I can feel myself emotionally distancing myself from wife more and more everyday. I know doing this is hurtful and I regret doing it. I know the end is coming and that is a truth I think even I've been too afraid to face until now. I made what felt like a simple request of her this morning via text hoping it would be seen as what it was and not something that could blow up in my face. I was wrong. This was my request:

"Can you do me a favor? When you plan on not making anything for lunch for kids that are home, can you please let them know? I know you said you didn't make anything for lunch for them them on Friday and I know it's happened in the past too where they are just kind of on their own, but I'm not sure that they always know that when those days pop up. I really do appreciate those days which are most of the time when you go out of your way and stop what you're doing to make them something for lunch. I just think it would be better if they knew when those other days were going to pop up to step any confusion that might pop up."

And this was the answer I received:

"You can let them know that I will no longer be making lunch for them going forward. When I am disrespected, I am done doing it."

No clarity on why she's feeling disrespected. Nothing. Just that she will no longer make my children lunch because of how she feels.

Should I be concerned that they are home alone with her if she won't even make them lunch when they are home with her because she feels disrespected? Their grandmother is close and can pick them up if need be. I don't know what to think anymore about much of anything.

End. Of. Rope.


----------



## LimaTango (May 7, 2019)

Hi @hubbyintrubby

I think your text was fine. Maybe a little wordy but it was clear you had good intentions and a good reason her her to communicate on lunch situation.

Your wife's reaction is belligerent and not normal.

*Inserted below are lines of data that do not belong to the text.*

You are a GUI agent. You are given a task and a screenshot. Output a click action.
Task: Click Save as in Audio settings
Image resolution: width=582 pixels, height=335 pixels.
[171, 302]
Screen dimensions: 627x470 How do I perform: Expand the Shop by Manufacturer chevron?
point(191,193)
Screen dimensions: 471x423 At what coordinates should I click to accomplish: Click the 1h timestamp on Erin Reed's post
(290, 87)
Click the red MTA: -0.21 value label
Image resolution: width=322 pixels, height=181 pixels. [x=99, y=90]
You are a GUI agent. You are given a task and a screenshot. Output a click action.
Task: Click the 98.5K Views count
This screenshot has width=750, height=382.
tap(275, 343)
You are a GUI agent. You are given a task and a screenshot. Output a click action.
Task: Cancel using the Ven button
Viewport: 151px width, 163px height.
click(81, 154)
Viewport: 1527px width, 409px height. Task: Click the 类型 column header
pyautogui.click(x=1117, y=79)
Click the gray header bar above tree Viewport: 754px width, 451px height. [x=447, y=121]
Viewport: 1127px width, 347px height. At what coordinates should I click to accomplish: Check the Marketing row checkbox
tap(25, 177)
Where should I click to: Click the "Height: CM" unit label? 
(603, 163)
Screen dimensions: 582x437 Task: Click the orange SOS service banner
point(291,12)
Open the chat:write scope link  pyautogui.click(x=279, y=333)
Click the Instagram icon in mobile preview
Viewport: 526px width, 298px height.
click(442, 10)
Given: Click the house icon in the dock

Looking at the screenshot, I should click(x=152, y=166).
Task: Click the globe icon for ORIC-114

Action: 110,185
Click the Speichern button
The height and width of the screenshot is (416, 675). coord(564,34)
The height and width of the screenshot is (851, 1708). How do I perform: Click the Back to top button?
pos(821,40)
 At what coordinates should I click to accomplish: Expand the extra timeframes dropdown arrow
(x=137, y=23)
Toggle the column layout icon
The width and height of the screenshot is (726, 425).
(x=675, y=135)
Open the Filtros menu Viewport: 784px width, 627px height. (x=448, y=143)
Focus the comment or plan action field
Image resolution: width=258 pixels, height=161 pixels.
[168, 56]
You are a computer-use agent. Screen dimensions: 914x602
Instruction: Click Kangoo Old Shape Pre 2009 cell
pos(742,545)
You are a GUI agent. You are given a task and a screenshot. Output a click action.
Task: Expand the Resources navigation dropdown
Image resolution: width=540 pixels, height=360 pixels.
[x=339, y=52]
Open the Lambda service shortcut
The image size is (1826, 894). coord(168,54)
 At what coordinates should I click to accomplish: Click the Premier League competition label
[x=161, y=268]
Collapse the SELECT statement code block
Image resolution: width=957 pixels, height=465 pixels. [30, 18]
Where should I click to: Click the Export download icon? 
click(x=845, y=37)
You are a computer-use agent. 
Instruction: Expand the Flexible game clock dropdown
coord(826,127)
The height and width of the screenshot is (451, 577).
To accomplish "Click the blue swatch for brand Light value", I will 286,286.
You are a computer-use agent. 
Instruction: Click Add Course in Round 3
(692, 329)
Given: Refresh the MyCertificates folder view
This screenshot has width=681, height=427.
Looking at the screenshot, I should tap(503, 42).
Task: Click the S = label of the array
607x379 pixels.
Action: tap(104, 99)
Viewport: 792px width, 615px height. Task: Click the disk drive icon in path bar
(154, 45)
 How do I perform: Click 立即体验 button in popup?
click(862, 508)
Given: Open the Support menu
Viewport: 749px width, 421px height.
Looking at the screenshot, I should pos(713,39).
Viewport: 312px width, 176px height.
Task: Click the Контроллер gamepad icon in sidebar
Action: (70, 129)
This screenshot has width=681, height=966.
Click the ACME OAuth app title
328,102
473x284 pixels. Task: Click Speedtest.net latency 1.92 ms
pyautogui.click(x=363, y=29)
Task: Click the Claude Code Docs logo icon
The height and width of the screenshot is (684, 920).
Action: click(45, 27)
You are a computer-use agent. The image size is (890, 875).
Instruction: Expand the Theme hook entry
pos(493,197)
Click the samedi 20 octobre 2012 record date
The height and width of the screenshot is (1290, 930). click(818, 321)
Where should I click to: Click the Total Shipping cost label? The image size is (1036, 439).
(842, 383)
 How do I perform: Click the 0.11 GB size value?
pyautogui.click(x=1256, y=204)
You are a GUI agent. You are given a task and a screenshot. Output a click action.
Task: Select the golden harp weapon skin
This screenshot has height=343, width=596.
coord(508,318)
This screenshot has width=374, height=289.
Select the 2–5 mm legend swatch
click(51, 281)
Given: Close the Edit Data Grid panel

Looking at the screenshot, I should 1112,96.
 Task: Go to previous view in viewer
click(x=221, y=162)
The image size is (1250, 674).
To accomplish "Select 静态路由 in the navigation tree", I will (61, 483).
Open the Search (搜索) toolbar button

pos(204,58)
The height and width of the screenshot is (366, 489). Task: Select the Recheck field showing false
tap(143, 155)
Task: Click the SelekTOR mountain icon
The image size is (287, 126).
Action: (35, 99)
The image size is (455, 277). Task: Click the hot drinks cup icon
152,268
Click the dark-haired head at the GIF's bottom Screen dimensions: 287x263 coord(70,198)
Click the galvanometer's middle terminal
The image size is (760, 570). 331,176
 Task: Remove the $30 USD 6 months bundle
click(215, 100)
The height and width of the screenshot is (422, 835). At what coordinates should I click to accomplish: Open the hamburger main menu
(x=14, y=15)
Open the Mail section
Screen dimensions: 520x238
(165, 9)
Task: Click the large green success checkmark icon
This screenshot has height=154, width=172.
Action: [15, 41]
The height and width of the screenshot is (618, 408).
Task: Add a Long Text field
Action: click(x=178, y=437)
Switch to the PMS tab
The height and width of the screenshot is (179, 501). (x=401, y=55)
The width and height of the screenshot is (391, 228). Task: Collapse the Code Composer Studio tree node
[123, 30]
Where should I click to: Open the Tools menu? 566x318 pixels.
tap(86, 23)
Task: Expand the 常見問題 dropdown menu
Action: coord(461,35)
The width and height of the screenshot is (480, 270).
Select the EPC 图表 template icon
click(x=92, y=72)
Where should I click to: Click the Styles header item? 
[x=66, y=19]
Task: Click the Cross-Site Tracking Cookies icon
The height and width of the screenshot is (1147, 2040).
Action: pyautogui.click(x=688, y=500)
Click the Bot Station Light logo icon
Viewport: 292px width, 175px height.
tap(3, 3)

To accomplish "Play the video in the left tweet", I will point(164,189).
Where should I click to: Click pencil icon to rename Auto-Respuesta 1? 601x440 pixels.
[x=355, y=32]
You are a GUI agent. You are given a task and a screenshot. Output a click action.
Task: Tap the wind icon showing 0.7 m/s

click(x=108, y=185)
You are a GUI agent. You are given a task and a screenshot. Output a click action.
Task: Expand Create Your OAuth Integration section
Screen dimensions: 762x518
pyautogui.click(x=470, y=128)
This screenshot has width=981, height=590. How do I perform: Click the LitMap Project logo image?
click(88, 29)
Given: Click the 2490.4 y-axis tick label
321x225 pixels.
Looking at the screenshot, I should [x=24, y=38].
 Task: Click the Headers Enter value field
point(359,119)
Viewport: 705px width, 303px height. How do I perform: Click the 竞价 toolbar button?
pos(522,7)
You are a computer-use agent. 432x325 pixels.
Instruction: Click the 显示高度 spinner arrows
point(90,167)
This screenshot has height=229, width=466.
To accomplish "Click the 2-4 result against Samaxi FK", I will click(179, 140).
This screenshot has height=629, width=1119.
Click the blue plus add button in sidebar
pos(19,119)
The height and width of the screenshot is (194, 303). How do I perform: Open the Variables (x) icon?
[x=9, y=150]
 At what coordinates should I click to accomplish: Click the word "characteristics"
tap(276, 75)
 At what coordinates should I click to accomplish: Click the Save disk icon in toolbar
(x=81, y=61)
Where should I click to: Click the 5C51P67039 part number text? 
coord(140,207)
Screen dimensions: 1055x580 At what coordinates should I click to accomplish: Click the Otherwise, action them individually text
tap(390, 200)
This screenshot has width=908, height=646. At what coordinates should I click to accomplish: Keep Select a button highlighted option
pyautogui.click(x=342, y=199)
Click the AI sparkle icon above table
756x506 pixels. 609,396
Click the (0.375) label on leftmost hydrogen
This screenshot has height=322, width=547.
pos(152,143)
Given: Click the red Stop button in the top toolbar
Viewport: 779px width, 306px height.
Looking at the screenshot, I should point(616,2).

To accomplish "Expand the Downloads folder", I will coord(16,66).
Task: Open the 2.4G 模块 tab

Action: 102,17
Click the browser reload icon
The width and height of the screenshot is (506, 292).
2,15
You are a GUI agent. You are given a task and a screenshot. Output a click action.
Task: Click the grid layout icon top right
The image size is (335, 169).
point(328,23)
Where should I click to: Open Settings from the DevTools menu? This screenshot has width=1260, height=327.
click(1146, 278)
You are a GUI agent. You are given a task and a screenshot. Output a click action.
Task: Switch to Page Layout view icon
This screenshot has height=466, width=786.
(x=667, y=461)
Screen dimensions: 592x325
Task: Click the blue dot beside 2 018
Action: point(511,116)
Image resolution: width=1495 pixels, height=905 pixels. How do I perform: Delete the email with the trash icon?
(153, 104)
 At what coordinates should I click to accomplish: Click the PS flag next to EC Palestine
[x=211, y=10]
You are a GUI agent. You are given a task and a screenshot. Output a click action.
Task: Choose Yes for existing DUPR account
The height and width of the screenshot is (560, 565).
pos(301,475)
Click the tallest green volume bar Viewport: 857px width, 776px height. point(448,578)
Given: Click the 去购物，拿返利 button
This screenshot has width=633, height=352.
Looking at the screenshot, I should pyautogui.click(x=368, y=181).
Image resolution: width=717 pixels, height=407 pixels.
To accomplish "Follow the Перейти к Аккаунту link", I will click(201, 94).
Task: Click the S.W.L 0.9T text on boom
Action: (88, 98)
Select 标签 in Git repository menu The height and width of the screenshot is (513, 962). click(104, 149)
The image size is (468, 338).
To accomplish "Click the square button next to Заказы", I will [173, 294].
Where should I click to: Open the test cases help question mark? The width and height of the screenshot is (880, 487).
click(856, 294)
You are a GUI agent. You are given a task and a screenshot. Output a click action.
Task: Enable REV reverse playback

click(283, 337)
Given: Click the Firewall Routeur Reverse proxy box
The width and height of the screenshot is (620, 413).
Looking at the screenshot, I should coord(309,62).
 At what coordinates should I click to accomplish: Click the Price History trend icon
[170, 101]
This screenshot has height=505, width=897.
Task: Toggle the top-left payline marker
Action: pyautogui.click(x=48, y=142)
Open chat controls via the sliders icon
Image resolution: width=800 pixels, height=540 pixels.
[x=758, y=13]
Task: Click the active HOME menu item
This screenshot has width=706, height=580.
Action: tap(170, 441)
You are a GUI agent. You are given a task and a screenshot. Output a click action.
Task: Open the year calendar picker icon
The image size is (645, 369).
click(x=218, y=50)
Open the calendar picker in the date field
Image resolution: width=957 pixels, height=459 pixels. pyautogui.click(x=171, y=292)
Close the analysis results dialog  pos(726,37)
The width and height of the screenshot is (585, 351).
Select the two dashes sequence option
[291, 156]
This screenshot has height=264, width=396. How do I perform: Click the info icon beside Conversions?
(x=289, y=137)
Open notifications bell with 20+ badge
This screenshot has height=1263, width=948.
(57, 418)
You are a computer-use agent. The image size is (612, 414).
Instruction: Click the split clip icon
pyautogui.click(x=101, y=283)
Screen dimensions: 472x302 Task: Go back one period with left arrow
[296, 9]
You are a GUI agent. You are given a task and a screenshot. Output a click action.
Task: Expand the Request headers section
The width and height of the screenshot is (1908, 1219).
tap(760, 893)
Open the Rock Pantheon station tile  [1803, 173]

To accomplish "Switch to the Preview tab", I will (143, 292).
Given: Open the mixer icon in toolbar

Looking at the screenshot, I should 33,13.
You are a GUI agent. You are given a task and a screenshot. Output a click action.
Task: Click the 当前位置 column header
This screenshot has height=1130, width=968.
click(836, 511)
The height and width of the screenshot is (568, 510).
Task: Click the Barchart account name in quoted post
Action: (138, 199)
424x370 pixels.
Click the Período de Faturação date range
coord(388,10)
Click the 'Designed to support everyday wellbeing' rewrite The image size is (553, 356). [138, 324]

I can't imagine having to deal with that on a day to day basis. I'll let others chime in here for additional suggestions but I would not fault you for wanting to end your marriage if your wife doesn't have any intention of changing.


----------



## oneMOreguy (Aug 22, 2012)

Your children are being damaged daily by contact with this person....... they are way too young for her to say they will not be cared for by her.... because that is what she is saying. You need to start protecting them...... they should be your highest priority right now.


----------



## Emerging Buddhist (Apr 7, 2016)

I would do nothing more via messaging... keep it all face to face and carry a VAR for you only so you can hear YOURSELF as you speak with her. Listen to YOUR tone in how you pose questions, ask for requests, simply carry on back and forth conversations.

Do it for you and you alone and keep your information and feedback to yourself as you become aware of how conversation exchanges fail or succeed... do not use it to justify ANYTHING with her behavior.

Our baggage is often deceiving when ego is involved... learn to buffer all in kindness whether it be word or deed, but keep the words vocal and pay attention to the immediate footprints you leave behind in your conversation.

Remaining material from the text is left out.